◆ WHAT YOU NEED TO DO
Please retype each record exactly as it stands below.

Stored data
#####
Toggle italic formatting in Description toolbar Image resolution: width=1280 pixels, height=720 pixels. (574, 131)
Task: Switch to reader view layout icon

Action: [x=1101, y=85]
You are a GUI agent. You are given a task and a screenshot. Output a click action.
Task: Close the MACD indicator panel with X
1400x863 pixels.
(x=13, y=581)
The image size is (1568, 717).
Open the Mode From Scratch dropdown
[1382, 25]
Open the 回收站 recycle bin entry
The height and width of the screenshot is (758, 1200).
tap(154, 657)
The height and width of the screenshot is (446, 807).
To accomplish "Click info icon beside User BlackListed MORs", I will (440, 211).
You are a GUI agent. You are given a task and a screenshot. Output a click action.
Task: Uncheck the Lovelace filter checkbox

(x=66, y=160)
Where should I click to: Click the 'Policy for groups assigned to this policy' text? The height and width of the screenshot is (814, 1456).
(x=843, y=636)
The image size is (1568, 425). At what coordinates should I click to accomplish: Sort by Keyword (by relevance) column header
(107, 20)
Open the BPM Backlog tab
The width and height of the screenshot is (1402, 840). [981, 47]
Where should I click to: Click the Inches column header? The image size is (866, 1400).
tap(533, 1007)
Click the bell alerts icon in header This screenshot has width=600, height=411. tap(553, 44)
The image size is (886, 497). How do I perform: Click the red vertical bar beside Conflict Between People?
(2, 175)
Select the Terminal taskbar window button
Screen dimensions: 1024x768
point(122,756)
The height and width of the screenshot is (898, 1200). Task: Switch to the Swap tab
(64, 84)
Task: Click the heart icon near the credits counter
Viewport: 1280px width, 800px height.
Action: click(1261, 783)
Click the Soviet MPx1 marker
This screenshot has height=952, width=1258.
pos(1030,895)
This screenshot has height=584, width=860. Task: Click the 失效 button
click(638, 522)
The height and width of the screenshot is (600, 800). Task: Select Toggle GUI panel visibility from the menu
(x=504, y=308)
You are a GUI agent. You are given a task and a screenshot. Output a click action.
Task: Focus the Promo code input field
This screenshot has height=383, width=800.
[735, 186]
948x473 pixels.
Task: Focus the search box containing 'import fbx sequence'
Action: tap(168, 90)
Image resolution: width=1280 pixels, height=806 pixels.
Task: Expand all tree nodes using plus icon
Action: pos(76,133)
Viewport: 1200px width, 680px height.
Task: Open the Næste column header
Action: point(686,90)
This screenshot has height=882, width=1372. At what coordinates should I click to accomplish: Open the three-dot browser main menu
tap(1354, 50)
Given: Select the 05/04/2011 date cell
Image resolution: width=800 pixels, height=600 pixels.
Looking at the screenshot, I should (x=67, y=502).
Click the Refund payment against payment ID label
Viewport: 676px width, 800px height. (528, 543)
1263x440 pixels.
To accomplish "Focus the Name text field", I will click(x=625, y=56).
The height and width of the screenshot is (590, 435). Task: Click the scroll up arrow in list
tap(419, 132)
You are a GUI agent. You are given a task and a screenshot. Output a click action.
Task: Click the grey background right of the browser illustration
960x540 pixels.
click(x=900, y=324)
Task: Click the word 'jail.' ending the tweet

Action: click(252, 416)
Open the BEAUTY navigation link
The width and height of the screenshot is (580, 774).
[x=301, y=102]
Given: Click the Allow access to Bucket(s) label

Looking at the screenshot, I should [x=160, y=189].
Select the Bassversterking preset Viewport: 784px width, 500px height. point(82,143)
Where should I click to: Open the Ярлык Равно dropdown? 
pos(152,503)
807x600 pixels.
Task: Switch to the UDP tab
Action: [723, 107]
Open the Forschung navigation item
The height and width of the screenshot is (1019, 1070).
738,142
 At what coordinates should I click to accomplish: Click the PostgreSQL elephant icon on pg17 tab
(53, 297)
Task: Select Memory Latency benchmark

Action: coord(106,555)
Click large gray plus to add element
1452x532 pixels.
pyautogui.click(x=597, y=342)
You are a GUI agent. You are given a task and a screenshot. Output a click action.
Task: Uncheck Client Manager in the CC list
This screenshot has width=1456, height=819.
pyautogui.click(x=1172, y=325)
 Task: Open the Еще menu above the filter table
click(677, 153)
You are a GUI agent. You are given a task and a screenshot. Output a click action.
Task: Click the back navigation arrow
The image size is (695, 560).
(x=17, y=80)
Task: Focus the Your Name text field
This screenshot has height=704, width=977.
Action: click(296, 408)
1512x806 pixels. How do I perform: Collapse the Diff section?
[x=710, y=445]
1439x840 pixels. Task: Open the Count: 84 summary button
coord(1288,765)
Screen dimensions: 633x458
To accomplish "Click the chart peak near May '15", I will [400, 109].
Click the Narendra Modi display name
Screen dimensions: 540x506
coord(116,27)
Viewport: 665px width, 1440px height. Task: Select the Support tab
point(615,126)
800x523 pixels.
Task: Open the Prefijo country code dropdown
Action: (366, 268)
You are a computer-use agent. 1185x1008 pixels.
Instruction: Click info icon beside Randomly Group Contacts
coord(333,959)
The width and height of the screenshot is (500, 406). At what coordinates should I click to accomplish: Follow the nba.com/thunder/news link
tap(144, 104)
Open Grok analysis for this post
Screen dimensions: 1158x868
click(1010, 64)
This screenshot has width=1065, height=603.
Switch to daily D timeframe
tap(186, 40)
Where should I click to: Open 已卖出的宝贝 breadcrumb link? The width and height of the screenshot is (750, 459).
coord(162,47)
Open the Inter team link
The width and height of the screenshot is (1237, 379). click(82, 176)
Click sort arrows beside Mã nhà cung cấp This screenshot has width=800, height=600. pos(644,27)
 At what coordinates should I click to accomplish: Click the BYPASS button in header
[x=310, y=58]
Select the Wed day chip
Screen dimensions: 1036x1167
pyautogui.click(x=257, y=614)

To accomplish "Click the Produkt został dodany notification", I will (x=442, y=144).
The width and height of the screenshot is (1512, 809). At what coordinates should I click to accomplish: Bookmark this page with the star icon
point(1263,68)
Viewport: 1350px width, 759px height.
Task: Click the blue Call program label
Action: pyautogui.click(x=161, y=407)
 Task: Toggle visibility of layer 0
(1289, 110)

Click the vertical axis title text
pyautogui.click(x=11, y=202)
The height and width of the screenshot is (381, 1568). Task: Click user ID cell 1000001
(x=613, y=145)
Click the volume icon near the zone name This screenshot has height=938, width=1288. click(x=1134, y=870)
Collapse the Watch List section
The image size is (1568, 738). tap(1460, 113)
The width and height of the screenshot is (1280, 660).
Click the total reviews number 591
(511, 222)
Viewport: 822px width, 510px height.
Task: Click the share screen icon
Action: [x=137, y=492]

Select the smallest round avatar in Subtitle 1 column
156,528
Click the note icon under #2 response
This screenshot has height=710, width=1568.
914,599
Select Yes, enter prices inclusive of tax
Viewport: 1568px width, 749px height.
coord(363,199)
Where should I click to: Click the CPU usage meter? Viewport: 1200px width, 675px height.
#####
◆ ANSWER BOX
Toggle italic formatting in Description toolbar Image resolution: width=1280 pixels, height=720 pixels. (574, 131)
Task: Switch to reader view layout icon

Action: [x=1101, y=85]
You are a GUI agent. You are given a task and a screenshot. Output a click action.
Task: Close the MACD indicator panel with X
1400x863 pixels.
(x=13, y=581)
The image size is (1568, 717).
Open the Mode From Scratch dropdown
[1382, 25]
Open the 回收站 recycle bin entry
The height and width of the screenshot is (758, 1200).
tap(154, 657)
The height and width of the screenshot is (446, 807).
To accomplish "Click info icon beside User BlackListed MORs", I will (440, 211).
You are a GUI agent. You are given a task and a screenshot. Output a click action.
Task: Uncheck the Lovelace filter checkbox

(x=66, y=160)
Where should I click to: Click the 'Policy for groups assigned to this policy' text? The height and width of the screenshot is (814, 1456).
(x=843, y=636)
The image size is (1568, 425). At what coordinates should I click to accomplish: Sort by Keyword (by relevance) column header
(107, 20)
Open the BPM Backlog tab
The width and height of the screenshot is (1402, 840). [981, 47]
Where should I click to: Click the Inches column header? The image size is (866, 1400).
tap(533, 1007)
Click the bell alerts icon in header This screenshot has width=600, height=411. tap(553, 44)
The image size is (886, 497). How do I perform: Click the red vertical bar beside Conflict Between People?
(2, 175)
Select the Terminal taskbar window button
Screen dimensions: 1024x768
point(122,756)
The height and width of the screenshot is (898, 1200). Task: Switch to the Swap tab
(64, 84)
Task: Click the heart icon near the credits counter
Viewport: 1280px width, 800px height.
Action: click(1261, 783)
Click the Soviet MPx1 marker
This screenshot has height=952, width=1258.
pos(1030,895)
This screenshot has height=584, width=860. Task: Click the 失效 button
click(638, 522)
The height and width of the screenshot is (600, 800). Task: Select Toggle GUI panel visibility from the menu
(x=504, y=308)
You are a GUI agent. You are given a task and a screenshot. Output a click action.
Task: Focus the Promo code input field
This screenshot has height=383, width=800.
[735, 186]
948x473 pixels.
Task: Focus the search box containing 'import fbx sequence'
Action: tap(168, 90)
Image resolution: width=1280 pixels, height=806 pixels.
Task: Expand all tree nodes using plus icon
Action: pos(76,133)
Viewport: 1200px width, 680px height.
Task: Open the Næste column header
Action: point(686,90)
This screenshot has height=882, width=1372. At what coordinates should I click to accomplish: Open the three-dot browser main menu
tap(1354, 50)
Given: Select the 05/04/2011 date cell
Image resolution: width=800 pixels, height=600 pixels.
Looking at the screenshot, I should (x=67, y=502).
Click the Refund payment against payment ID label
Viewport: 676px width, 800px height. (528, 543)
1263x440 pixels.
To accomplish "Focus the Name text field", I will click(x=625, y=56).
The height and width of the screenshot is (590, 435). Task: Click the scroll up arrow in list
tap(419, 132)
You are a GUI agent. You are given a task and a screenshot. Output a click action.
Task: Click the grey background right of the browser illustration
960x540 pixels.
click(x=900, y=324)
Task: Click the word 'jail.' ending the tweet

Action: click(252, 416)
Open the BEAUTY navigation link
The width and height of the screenshot is (580, 774).
[x=301, y=102]
Given: Click the Allow access to Bucket(s) label

Looking at the screenshot, I should [x=160, y=189].
Select the Bassversterking preset Viewport: 784px width, 500px height. point(82,143)
Where should I click to: Open the Ярлык Равно dropdown? 
pos(152,503)
807x600 pixels.
Task: Switch to the UDP tab
Action: [723, 107]
Open the Forschung navigation item
The height and width of the screenshot is (1019, 1070).
738,142
 At what coordinates should I click to accomplish: Click the PostgreSQL elephant icon on pg17 tab
(53, 297)
Task: Select Memory Latency benchmark

Action: coord(106,555)
Click large gray plus to add element
1452x532 pixels.
pyautogui.click(x=597, y=342)
You are a GUI agent. You are given a task and a screenshot. Output a click action.
Task: Uncheck Client Manager in the CC list
This screenshot has width=1456, height=819.
pyautogui.click(x=1172, y=325)
 Task: Open the Еще menu above the filter table
click(677, 153)
You are a GUI agent. You are given a task and a screenshot. Output a click action.
Task: Click the back navigation arrow
The image size is (695, 560).
(x=17, y=80)
Task: Focus the Your Name text field
This screenshot has height=704, width=977.
Action: click(296, 408)
1512x806 pixels. How do I perform: Collapse the Diff section?
[x=710, y=445]
1439x840 pixels. Task: Open the Count: 84 summary button
coord(1288,765)
Screen dimensions: 633x458
To accomplish "Click the chart peak near May '15", I will [400, 109].
Click the Narendra Modi display name
Screen dimensions: 540x506
coord(116,27)
Viewport: 665px width, 1440px height. Task: Select the Support tab
point(615,126)
800x523 pixels.
Task: Open the Prefijo country code dropdown
Action: (366, 268)
You are a computer-use agent. 1185x1008 pixels.
Instruction: Click info icon beside Randomly Group Contacts
coord(333,959)
The width and height of the screenshot is (500, 406). At what coordinates should I click to accomplish: Follow the nba.com/thunder/news link
tap(144, 104)
Open Grok analysis for this post
Screen dimensions: 1158x868
click(1010, 64)
This screenshot has width=1065, height=603.
Switch to daily D timeframe
tap(186, 40)
Where should I click to: Open 已卖出的宝贝 breadcrumb link? The width and height of the screenshot is (750, 459).
coord(162,47)
Open the Inter team link
The width and height of the screenshot is (1237, 379). click(82, 176)
Click sort arrows beside Mã nhà cung cấp This screenshot has width=800, height=600. pos(644,27)
 At what coordinates should I click to accomplish: Click the BYPASS button in header
[x=310, y=58]
Select the Wed day chip
Screen dimensions: 1036x1167
pyautogui.click(x=257, y=614)

To accomplish "Click the Produkt został dodany notification", I will (x=442, y=144).
The width and height of the screenshot is (1512, 809). At what coordinates should I click to accomplish: Bookmark this page with the star icon
point(1263,68)
Viewport: 1350px width, 759px height.
Task: Click the blue Call program label
Action: pyautogui.click(x=161, y=407)
 Task: Toggle visibility of layer 0
(1289, 110)

Click the vertical axis title text
pyautogui.click(x=11, y=202)
The height and width of the screenshot is (381, 1568). Task: Click user ID cell 1000001
(x=613, y=145)
Click the volume icon near the zone name This screenshot has height=938, width=1288. click(x=1134, y=870)
Collapse the Watch List section
The image size is (1568, 738). tap(1460, 113)
The width and height of the screenshot is (1280, 660).
Click the total reviews number 591
(511, 222)
Viewport: 822px width, 510px height.
Task: Click the share screen icon
Action: [x=137, y=492]

Select the smallest round avatar in Subtitle 1 column
156,528
Click the note icon under #2 response
This screenshot has height=710, width=1568.
914,599
Select Yes, enter prices inclusive of tax
Viewport: 1568px width, 749px height.
coord(363,199)
Where should I click to: Click the CPU usage meter? Viewport: 1200px width, 675px height.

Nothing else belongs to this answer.